Maintaining a stable base of support is necessary to complete many ADLs, as they often impart internal perturbations as a consequence of moving objects from one location to another. Upper extremity actions, including driving, eating, and dressing all impart unique destabilizing disturbances on the trunk, requiring an equal and opposite reaction to counteract the effect of the disturbances. We have demonstrated a feedback control system capable of maintaining an upright posture in response to reaching tasks by simultaneously controlling trunk extension and lateral bending in individuals with paralysis.

Ellipse area, while typically utilized to analyze posturography during quiet sitting [31, 37], is applicable to understanding the range of trunk movement our subjects employed to accomplish the reaching task [38]. We initially hypothesized that feedback control would reduce the ellipse area, as larger movements away from erect results in increased levels of stimulation based on the control logic. Subjects S1 and S4 both showed a significantly reduced ellipse area, supporting this hypothesis. A non-significant reduction was observed in S2 and S3 and a trending, but non-significant increase was observed for S5. The compensatory strategies employed by those subjects likely influenced this outcome. For example, while every subject was asked to place their non-active hand on their stomach and only employ it in the case they sensed an impending fall, the non-active arm was sometimes used to press the hand on the abdomen. This may have aided in stiffening the trunk by increasing intra-abdominal pressure which has been associated with increases in spinal stability [39, 40], much like wearing an abdominal belt has been shown to increase lumbar stiffness [41]. It is possible pressing on their abdomen achieved a similar result.

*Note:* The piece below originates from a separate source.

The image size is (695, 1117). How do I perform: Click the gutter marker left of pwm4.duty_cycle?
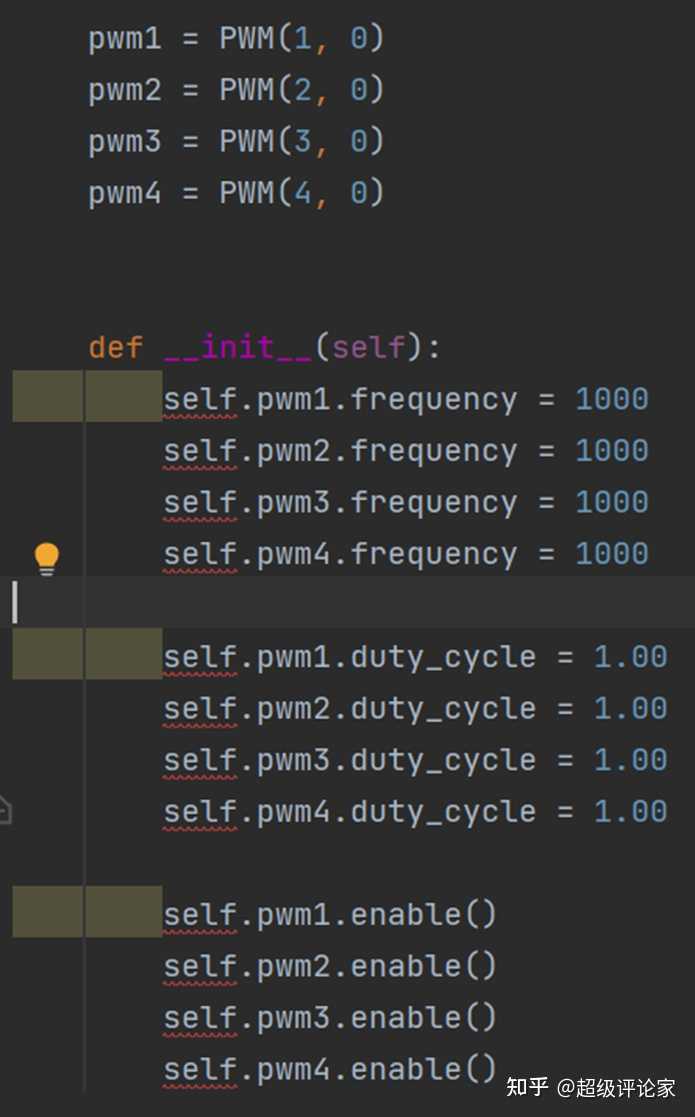pyautogui.click(x=5, y=809)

Three subjects (S1, S2, S3) saw significant increases in mean effective unilateral reach distance with feedback control. This indicates these subjects chose to or were able to hold the weighted jar farther away from their center of mass when the controller was active, which is consistent with the effects of constant levels of FNS applied to trunk muscles during bimanual reach [16, 17]. In contrast, S4 experienced a significant decrease in mean effective reach as well as a decrease in ellipse area or overall trunk movement with the controller. During the feedback control condition, S4 immediately withdrew her arm to her chest after releasing the jar to the target stations, while during the no stimulation case she commonly placed her arm on her thigh to catch herself in instances of instability, resulting in a lower mean effective reach despite decreased trunk movements when the controller was active.

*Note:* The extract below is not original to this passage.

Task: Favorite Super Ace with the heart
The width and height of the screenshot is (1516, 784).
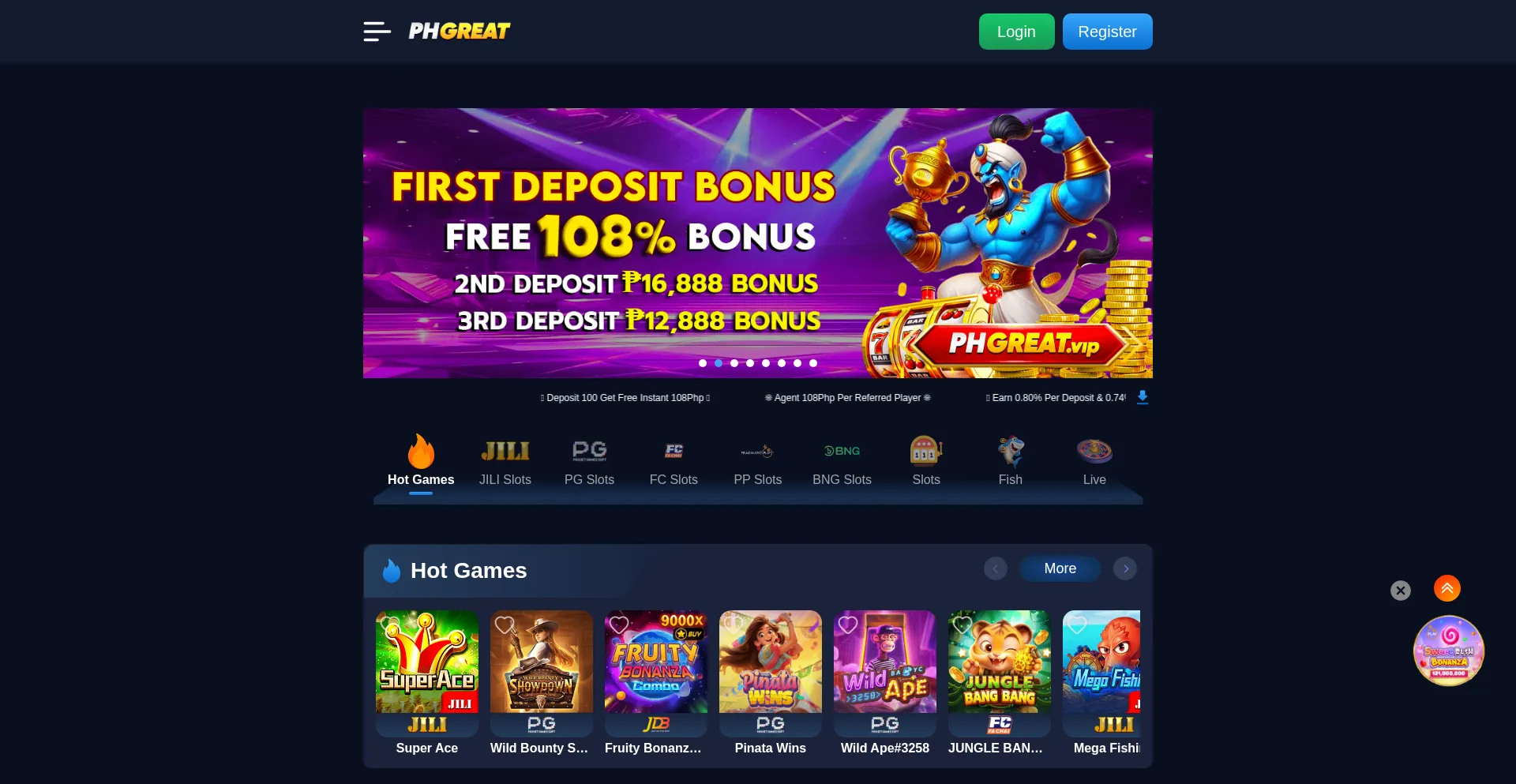Action: click(390, 625)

A major benefit of the feedback control is improved return to upright motion. The controller quickened the return to upright motion of four subjects during deployment of the jar to the target stations. Improvement ranged from 0.17 to 0.32s, a decrease of between 15 and 25%, compared to the no/low stimulation case. While the difference is small for a single reaching movement, implementation of feedback control at home can quicken return to upright every time the trunk is away from erect. Individuals with SCI typically seek to maintain an upright posture while reaching by employing strategies that provide counterbalance to the reaching arm such as extension of the trunk [33]. Returning the subject to an upright stable posture faster after a reach will reduce the length of time in an unstable posture. In instances with possible falls it is also crucial to restore upright sitting as fast as possible [21, 42]. The return to upright movements are likely a combination of eccentric and concentric contractions. Eccentric contractions of hip and trunk extensor muscles occur when the controller activates during deployment of the trunk, as those muscles would be lengthening. On the other hand, when the subject is returning to upright, the contractions of those muscles become concentric. This organization possibly benefits the return to upright motion as the stronger eccentric contractions serve to counter the initial momentum of the trunk during deployment, while the concentric contractions return the user upright.

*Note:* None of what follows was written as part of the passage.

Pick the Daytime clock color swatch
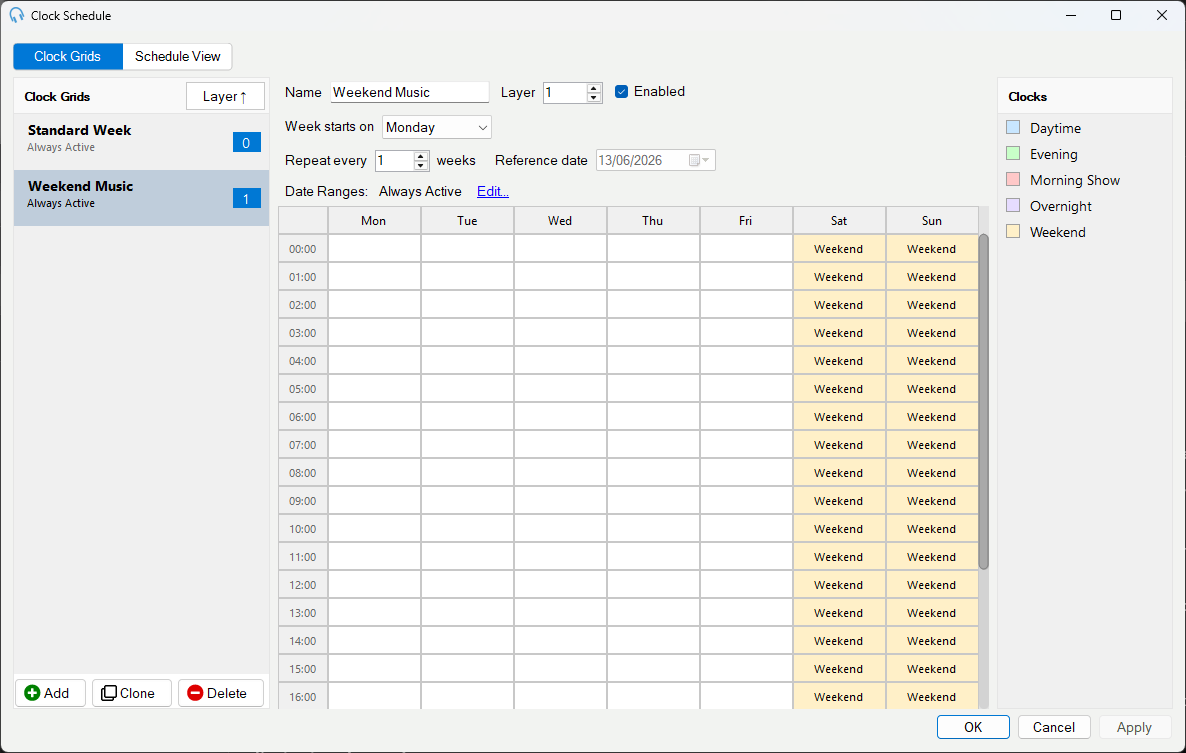1186x753 pixels. point(1014,128)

Prior experiments have demonstrated the ability of a threshold-based controller to return a person to an upright position after a large trunk disturbance [20, 21]. These benefits continued to be evident during smaller internal disturbances caused by an upright reaching task in the current study. Interestingly, the return to upright motion was minimally affected by stimulation when the subject returned the jar to the home station. One possible explanation is due to the subjects pushing down on the table with their upper extremity through the jar, thereby propelling their trunk to the upright position without need for stimulation assistance. This compensatory strategy has been reported before during bimanual reaching tasks [33, 43] and was observed in all our subjects. It was especially prevalent in subject S5, who has a complete injury at the T10 level and as such retains more voluntary control of his trunk musculature, which may be why the controller had limited effects on his movement. This suggests that it may be reasonable to expect that a neuroprosthesis for seated reaching or postural balance will have greatest benefit to recipients with higher levels of injury and least control of their hip and trunk musculature. A similar reliance on injury level was also reported while assessing the effects of constant stimulation on hip and trunk muscles during various functional activities [17].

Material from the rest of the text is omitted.